13C(1)This paragraph applies in any case where, as a result of any scheme or arrangement,—
(a)the amount paid by a person in respect of his acquisition of a corporate strip is or was more than the market value of the corporate strip at the time of that acquisition,
(b)the amount payable to a person on a transfer of a corporate strip by him is less than the market value of the corporate strip at the time of the transfer, or
(c)on redemption of a corporate strip, the amount payable to a person, as the person holding the corporate strip, is less than the market value of the corporate strip on the day before redemption,
and the obtaining of a tax advantage by any person is the main benefit, or one of the main benefits, that might have been expected to accrue from, or from any provision of, the scheme or arrangement.
(2)In a case falling within sub-paragraph (1)(a) above, the person shall be treated for the purposes of paragraph 1(2)(b) above on a transfer of the corporate strip by him as if he had paid in respect of his acquisition of the corporate strip an amount equal to the market value of the corporate strip at the time of that acquisition.
(3)In a case falling within sub-paragraph (1)(b) above, the person shall be treated for the purposes of paragraph 1(2)(b) above as if the amount payable to him on the transfer were an amount equal to the market value of the corporate strip at the time of the transfer.
(4)In a case falling within sub-paragraph (1)(c) above, the person shall be treated for the purposes of paragraph 1(2)(b) above as if the amount payable to him on redemption were an amount equal to the market value of the corporate strip on the day before redemption.
(5)The market value of a corporate strip at any time shall be determined for the purposes of this paragraph without regard to any increase or diminution in the value of the corporate strip as a result of the scheme or arrangement mentioned in sub-paragraph (1) above.
(6)For the purposes of this paragraph, no account shall be taken of any costs incurred in connection with any transfer or redemption of a corporate strip or its acquisition.
(7)In this paragraph “tax advantage” has the meaning given by section 709(1) of the Taxes Act 1988.
13D(1)Where—
(a)as a result of any scheme or arrangement which has an unallowable purpose, the circumstances are, or might have been, as mentioned in paragraph (a), (b) or (c) of paragraph 13C(1) above,
(b)under the scheme or arrangement, a payment falls to be made otherwise than in respect of the acquisition or disposal of a corporate strip, and
(c)as a result of that payment or the circumstances in which it is made, a loss accrues to any person for the purposes of capital gains tax,
the loss shall not be an allowable loss for the purposes of capital gains tax.

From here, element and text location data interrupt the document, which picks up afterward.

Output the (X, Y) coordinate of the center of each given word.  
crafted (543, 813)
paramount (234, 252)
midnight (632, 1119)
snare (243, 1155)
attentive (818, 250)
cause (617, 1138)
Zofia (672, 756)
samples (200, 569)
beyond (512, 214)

(2)For the purposes of this paragraph, a scheme or arrangement has an unallowable purpose if the main benefit, or one of the main benefits, that might have been expected to result from, or from any provision of, the scheme or arrangement (apart from paragraph 13C above and this paragraph) is—
(a)the obtaining of a tax advantage by any person, or
(b)the accrual to any person of an allowable loss for the purposes of capital gains tax.

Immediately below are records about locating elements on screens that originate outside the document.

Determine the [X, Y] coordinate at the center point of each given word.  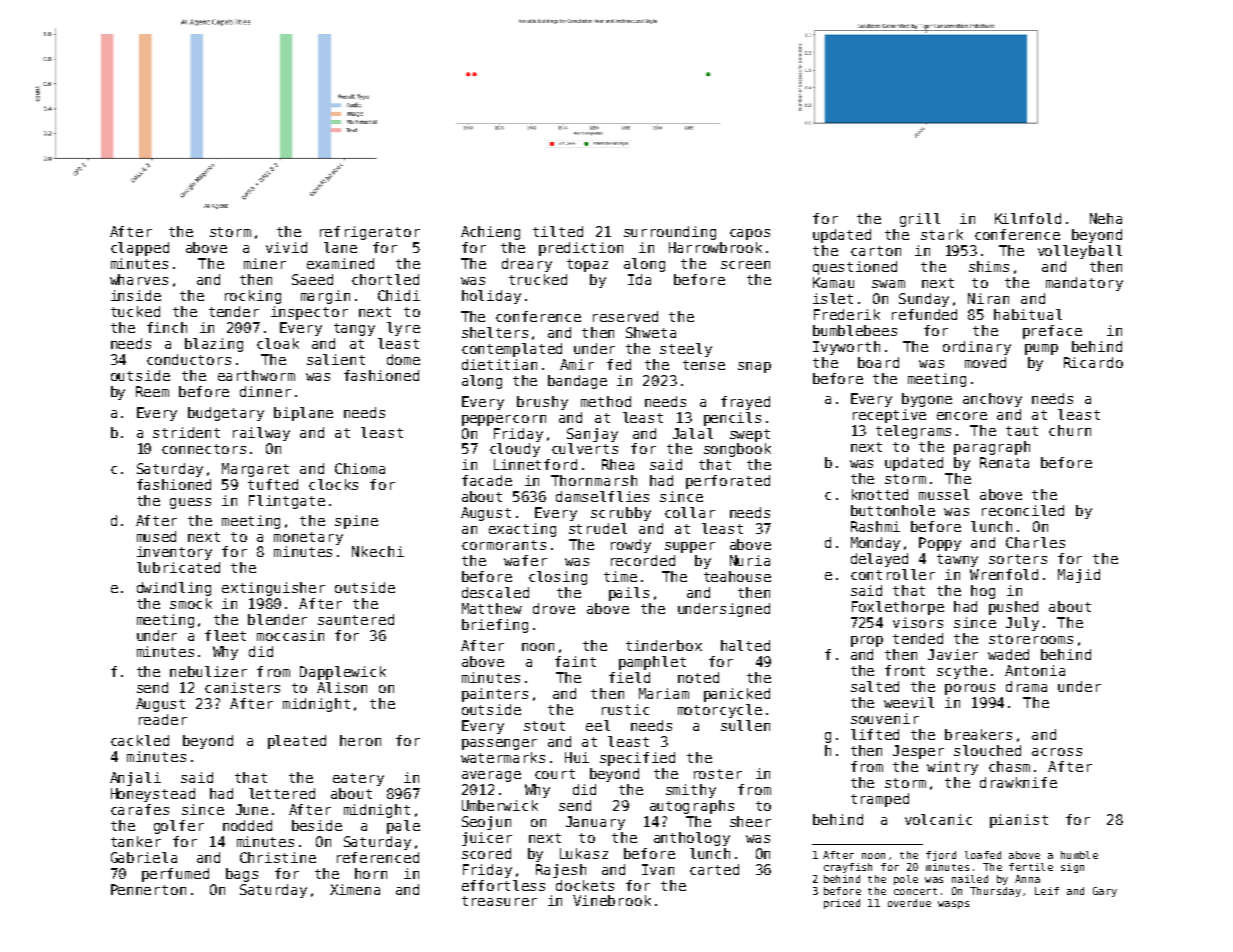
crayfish [848, 868]
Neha [1106, 218]
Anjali [135, 779]
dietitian [499, 364]
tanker [136, 841]
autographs [692, 807]
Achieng [490, 233]
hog [983, 592]
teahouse [737, 576]
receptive [889, 416]
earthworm [256, 375]
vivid [286, 247]
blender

(3)In this paragraph “tax advantage” has the meaning given by section 709(1) of the Taxes Act 1988.”.
(6)In paragraph 15(1) (general interpretation) insert each of the following definitions at the appropriate place—
““corporate strip” has the meaning given by paragraph 13A above;”;
““interest-bearing corporate security” means any interest-bearing security other than—
(a)a security issued by the government of a territory;
(b)a share in a company;”;
““interest-bearing security” includes any loan stock or similar security;”.
(7)In paragraph 15(1)—
(a)in the definition of “relevant discounted security”, after “paragraphs 3” insert “ , 13B(1) ”;
(b)in the definition of “strip”, after “ “strip”” insert “ , except in the expression “corporate strip”, ”.
(8)The amendments made by this paragraph have effect in any case where a person acquires a corporate strip on or after 2nd December 2004 otherwise than in pursuance of an agreement entered into before that date.